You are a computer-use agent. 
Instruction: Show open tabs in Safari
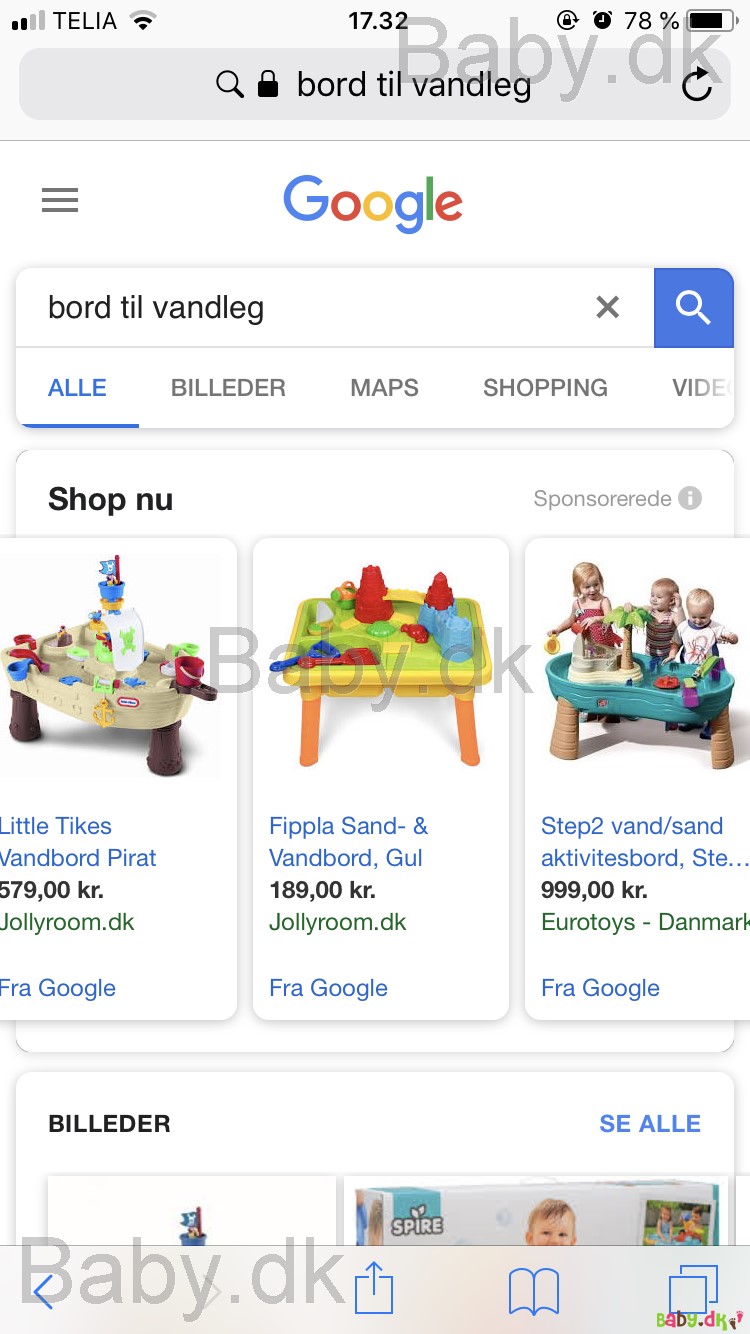pos(693,1290)
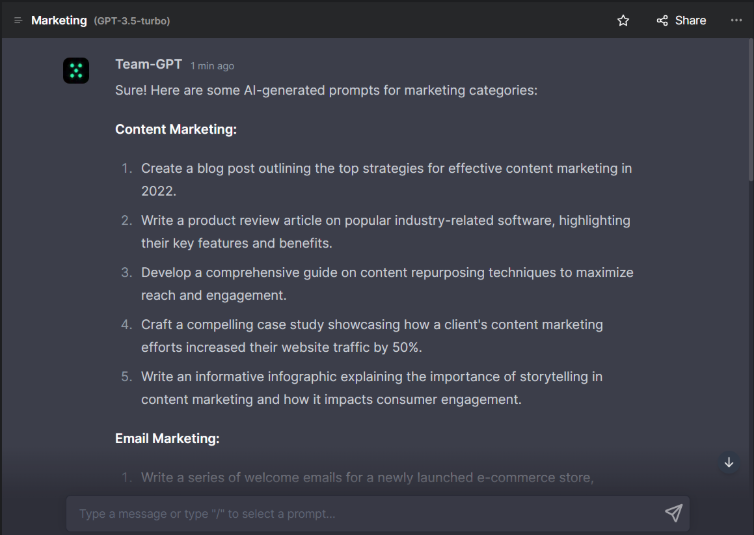This screenshot has height=535, width=754.
Task: Click the vertical chat scrollbar
Action: tap(749, 110)

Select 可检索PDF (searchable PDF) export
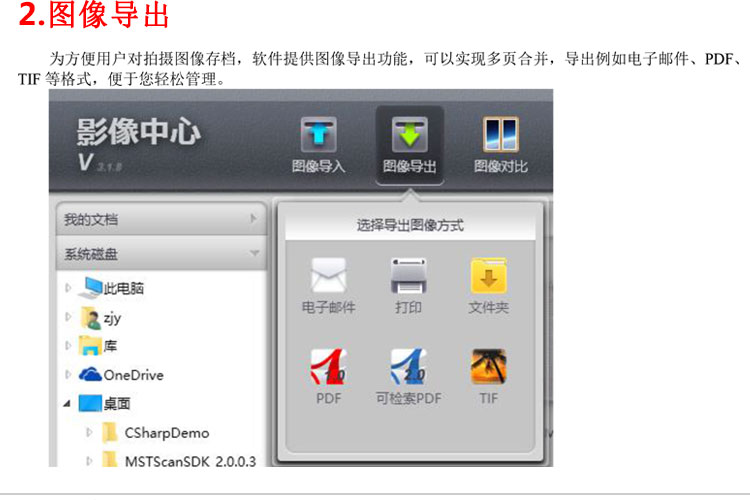pyautogui.click(x=408, y=367)
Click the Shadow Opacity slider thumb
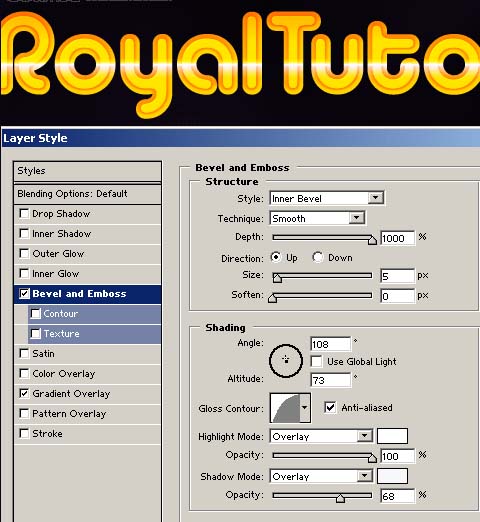This screenshot has height=522, width=480. click(x=340, y=498)
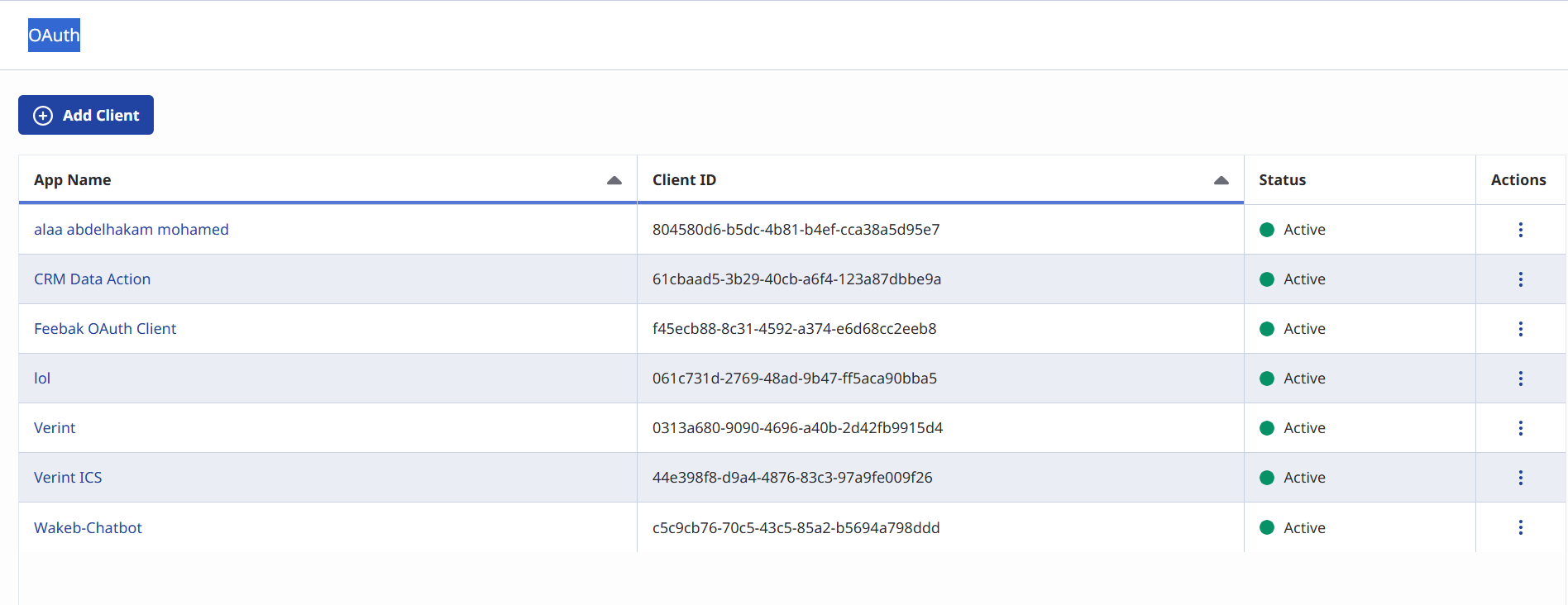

WHAT IS REQUIRED: Give the records again exactly, pictures left out.

ANSWER AREA:
You are a computer-use agent. 
Instruction: Show open tabs in Safari
pos(693,1290)
This screenshot has height=535, width=754.
Task: Click the vertical chat scrollbar
Action: tap(749, 110)

Select 可检索PDF (searchable PDF) export
pyautogui.click(x=408, y=367)
Click the Shadow Opacity slider thumb
This screenshot has height=522, width=480. click(x=340, y=498)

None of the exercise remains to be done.